Science accumulates knowledge

Science describes the physical world and discloses its history. The physical world is composed of matter and energy. Science limits its descriptions to matter and energy, their composition, interactions, and development.

Science cannot describe the physical world exactly as it is, for science is ignorant of many details. Moreover, an exact description would be too cumbersome to use. Therefore, science builds simplified models of the physical world. In many ways, this is similar to creating a map. Maps are models. A city street map, for example, may show the main roads and the location of the central government buildings and places of historical interest. However, it cannot show all the details because these would clutter the map, making it impossible to use. Moreover, the map’s purposes are restricted. Some of the features are irrelevant to the purpose of the map. Others may be unknown to the mapmakers. Thus, the map ignores the minor streets, the shops, apartment complexes, private homes, telephone poles, electric lines, and sewers.

Scientific knowledge changes. However, it does not change randomly. Rather, it develops, accumulating facts, asking new questions, making fresh predictions, and altering and enlarging theories. Scientists may know certain facts A, B, and C and have a theory that ties them together. However, the theory is limited because it fails to cover other known facts, D and E, which may support a different theory. Through painstaking work, scientists develop a new theory that not only explains A, B, and C, but also explains D and E. This is a better theory because it is bigger. It encompasses more knowledge. At the same time, it may raise new questions, leading scientists to look for new information, to discover new facts. Later, these may be accommodated in the old theory, or they may require a theory that differs from the old one. Thus, scientific knowledge accumulates, and theories expand and change to encompass the new information.

For example, Charles Darwin, the founder of modern biology, knew several books that described evolution, one written by his own grandfather. The idea that species transformed into other species was popular, yet scientists rejected it because no one could provide a mechanism to explain how species change. During many years of observation and experimentation, Darwin discovered facts no one had known before, then added knowledge that others accumulated from geology, embryology, anatomy, and biogeography. (Biogeography is the study of the location on Earth of existing and fossil organisms.) Then he offered a mechanism that explained the facts. He called the mechanism that drove the transformation of species natural selection. Discovery of this mechanism for species change transformed the study of biology forever.

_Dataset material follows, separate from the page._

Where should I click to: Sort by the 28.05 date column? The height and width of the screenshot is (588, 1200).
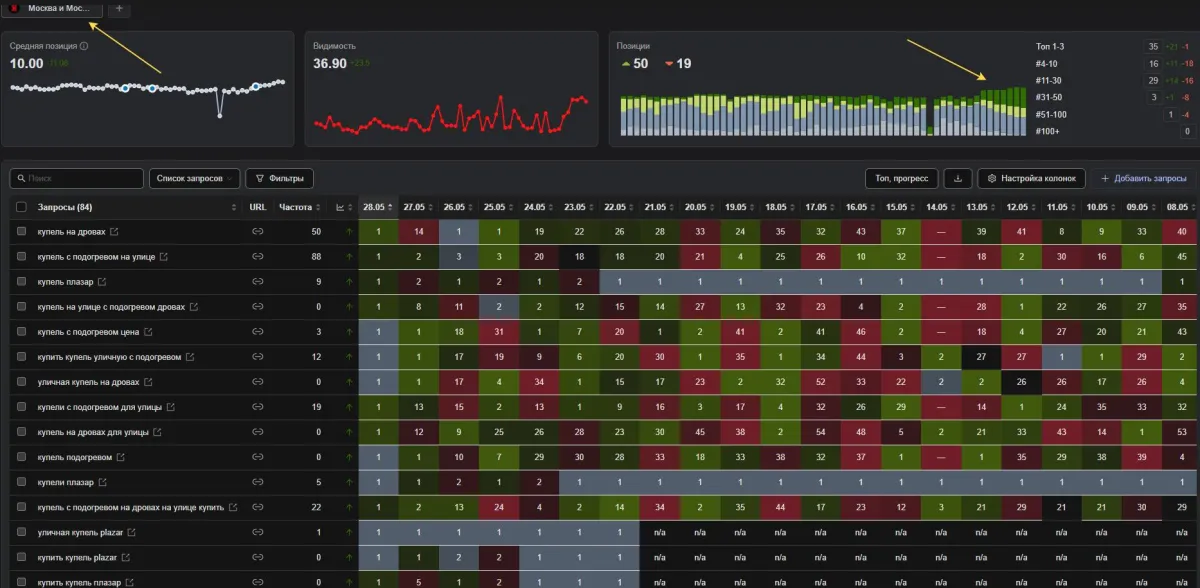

Darwin’s work raised new questions. This is one sign of a major scientific theory. Major theories are fertile. They inspire new questions, open up new areas of research, generate new publications, and sometimes create new disciplines and new institutions. One of the major questions Darwin’s work raised was about heredity. No one knew about the role genes play in heredity because no one knew about genes. Almost 50 years after Darwin’s work, biologists discovered genes. At first, some biologists thought they raised problems for Darwin’s theory of evolution by natural selection, but after several decades of theoretical work and new discoveries, biologists incorporated genes into the theory of evolution. The enlarged theory is called neo-Darwinism or the New Synthesis. It supports Darwin’s mechanism of natural selection so well that for almost 75 years now, biologists have considered natural selection the main mechanism driving evolution, just as Darwin’s original theory said.

A scientific theory, then, is not some wooly idea invented for the occasion. Rather it is a carefully worked out concept, based on evidence, used to integrate as much data as possible under one explanation.